PITTSFIELD — On Jan. 20, 2021, Joseph R. Biden Jr. took the oath of office and was officially sworn in as America’s 46th president. Wasting no time, on day one, he took action to undo what he described as over a dozen of former President Donald Trump’s most harmful policies, which included rejoining the Paris Climate Agreement, rejoining the World Health Organization, preserving DACA, and putting in place a 100-day mask mandate on federal lands.

In his inaugural address, he also minced no words in admitting the deep challenges the nation faces, including attacks on democracy and truth, COVID-19, growing inequity, systemic racism, climate change and restoring America’s place in the world. He called on the nation to give their best to the country, to come together to craft a story “that tells ages yet to come that we answered the call of history. We met the moment. That democracy and hope, truth and justice did not die on our watch but thrived. That our America secured liberty at home and stood once again as a beacon to the world.”

He spoke of legacy in a way that I’ve seen few politicians do, acknowledging that we need to not only preserve the planet for future generations, but we must act as caretakers of a democracy that we’ve realized is all too fragile during Donald Trump’s four years in office.

“If we do this, then when our days are through our children and our children’s children will say of us ‘they gave their best,’” Biden said.

For many, Jan. 20 was a sigh of relief, especially as only 14 days prior, then-President Trump inspired an insurrection at the nation’s Capitol — his “American carnage” he outlined in his own inaugural address in January 2017 realized. I couldn’t help but think of CNN’s Van Jones’ emotional remarks on Nov. 7, 2020, when it became apparent Biden had won during Biden’s inaugural address:

“It’s easier to be a parent this morning. It’s easier to be a dad. It’s easier to tell your kids that character matters. Telling the truth matters. Being a good person matters. ...

“The character of the country matters, and being a good man matters. I just want my sons to look at this — it’s easy to do it the cheap way and get away with stuff. But it comes back around.”

We now have a president that won’t politicize mask-wearing, and who doesn’t view the press as the enemy of the people. A president who won’t inspire violence, terror and hate, but push for unity and understanding.
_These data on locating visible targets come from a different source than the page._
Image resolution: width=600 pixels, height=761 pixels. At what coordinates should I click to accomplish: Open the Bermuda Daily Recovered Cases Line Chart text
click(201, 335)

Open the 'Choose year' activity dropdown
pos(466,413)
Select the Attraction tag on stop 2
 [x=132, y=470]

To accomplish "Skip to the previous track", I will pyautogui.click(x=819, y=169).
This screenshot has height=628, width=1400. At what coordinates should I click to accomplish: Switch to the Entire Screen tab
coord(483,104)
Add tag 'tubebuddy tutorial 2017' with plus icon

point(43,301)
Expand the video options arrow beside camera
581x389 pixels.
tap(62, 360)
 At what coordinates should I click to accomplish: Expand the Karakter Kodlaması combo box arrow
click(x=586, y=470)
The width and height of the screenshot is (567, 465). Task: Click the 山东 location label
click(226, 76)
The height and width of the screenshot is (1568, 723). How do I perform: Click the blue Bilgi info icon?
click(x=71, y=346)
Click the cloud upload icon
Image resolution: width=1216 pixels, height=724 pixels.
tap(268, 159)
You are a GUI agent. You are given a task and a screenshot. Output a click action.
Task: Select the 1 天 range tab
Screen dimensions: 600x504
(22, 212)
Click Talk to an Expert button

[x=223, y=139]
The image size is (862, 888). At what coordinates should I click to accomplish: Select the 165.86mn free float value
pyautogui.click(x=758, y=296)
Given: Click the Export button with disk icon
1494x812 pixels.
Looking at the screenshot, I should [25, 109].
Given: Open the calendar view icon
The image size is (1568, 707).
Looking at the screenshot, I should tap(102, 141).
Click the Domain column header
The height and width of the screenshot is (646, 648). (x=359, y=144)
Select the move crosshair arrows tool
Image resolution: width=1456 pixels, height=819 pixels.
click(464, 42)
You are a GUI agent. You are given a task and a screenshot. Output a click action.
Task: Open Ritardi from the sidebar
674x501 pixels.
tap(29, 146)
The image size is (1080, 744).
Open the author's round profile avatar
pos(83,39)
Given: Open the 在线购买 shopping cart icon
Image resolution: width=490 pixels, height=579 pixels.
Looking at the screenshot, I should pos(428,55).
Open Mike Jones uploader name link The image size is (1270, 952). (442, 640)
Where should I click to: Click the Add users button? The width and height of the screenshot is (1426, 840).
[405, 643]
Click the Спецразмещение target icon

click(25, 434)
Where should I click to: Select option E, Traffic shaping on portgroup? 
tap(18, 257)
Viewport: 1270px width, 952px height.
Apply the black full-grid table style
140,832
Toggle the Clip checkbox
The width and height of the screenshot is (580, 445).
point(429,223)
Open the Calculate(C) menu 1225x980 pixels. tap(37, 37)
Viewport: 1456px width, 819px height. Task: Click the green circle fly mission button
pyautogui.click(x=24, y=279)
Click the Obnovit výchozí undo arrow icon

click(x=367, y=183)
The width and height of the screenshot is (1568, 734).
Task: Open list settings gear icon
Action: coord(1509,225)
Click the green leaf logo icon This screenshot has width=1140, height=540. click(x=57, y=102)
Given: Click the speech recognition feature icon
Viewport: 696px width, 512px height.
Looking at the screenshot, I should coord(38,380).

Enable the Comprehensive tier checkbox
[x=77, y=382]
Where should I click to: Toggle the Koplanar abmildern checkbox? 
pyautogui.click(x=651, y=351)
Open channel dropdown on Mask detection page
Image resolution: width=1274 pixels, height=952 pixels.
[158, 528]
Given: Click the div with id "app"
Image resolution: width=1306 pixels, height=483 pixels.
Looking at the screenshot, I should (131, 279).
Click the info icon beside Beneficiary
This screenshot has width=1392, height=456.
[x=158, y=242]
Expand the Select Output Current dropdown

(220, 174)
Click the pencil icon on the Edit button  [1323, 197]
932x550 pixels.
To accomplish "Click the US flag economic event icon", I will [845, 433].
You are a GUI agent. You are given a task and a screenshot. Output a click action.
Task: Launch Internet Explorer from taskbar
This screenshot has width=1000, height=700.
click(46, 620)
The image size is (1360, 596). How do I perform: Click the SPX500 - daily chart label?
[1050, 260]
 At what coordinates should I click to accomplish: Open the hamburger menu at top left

When Trump was inaugurated, I was the editor-in-chief of my college’s newspaper, and virtually every week, there was some kind of protest against the president’s actions on campus, and that era of protest extended into all four of his years as president. It still hasn’t registered to me that people no longer have to constantly protest the president to do the bare minimum toward preserving and respecting human rights, and that we now have a president who doesn’t describe racists as “very fine people.”

What becomes of Trump’s legacy is yet to be seen, but even a successful and efficient Biden administration won’t erase the stain the Trump administration left on this country, and the emboldened racism and extremism of the far right might plague the nation for years to come. And we will have to grapple with the fact that 75 million Americans voted for Trump last November, but we must also not forget that 81 million Americans voted him out, and while our democratic institutions were challenged, they persevered through Trump’s four-year stress test.

Perhaps the best thing the Biden administration can give the country is hope — that better days can be ahead; that we can come together and persevere and exit the coronavirus pandemic stronger than when we entered it; that we can actually save this planet from climate change.

I am not a very religious person, but I strongly recognize the power in belief. Throughout its history, America has been able to persevere and accomplish great feats thought previously unobtainable, whether that be preserving democracy for over 200 years, surviving our bloody Civil War and two world wars, dismantling the institution of slavery or putting a man on the moon. It just needs the proper motivation.

Perhaps the most important role of the president is being our motivator-in-chief, as while he doesn’t have unilateral power to fix all our problems, he is in the best position to inspire the nation to give their best and to encourage everyone to work together to accomplish the impossible.

Or, as Sen. Bernie Sanders, whose presence at the inaugural went viral, has often said: “When we stand together, there is nothing we cannot accomplish!”

Mitchell Chapman is an Eagle page designer/copy editor and columnist.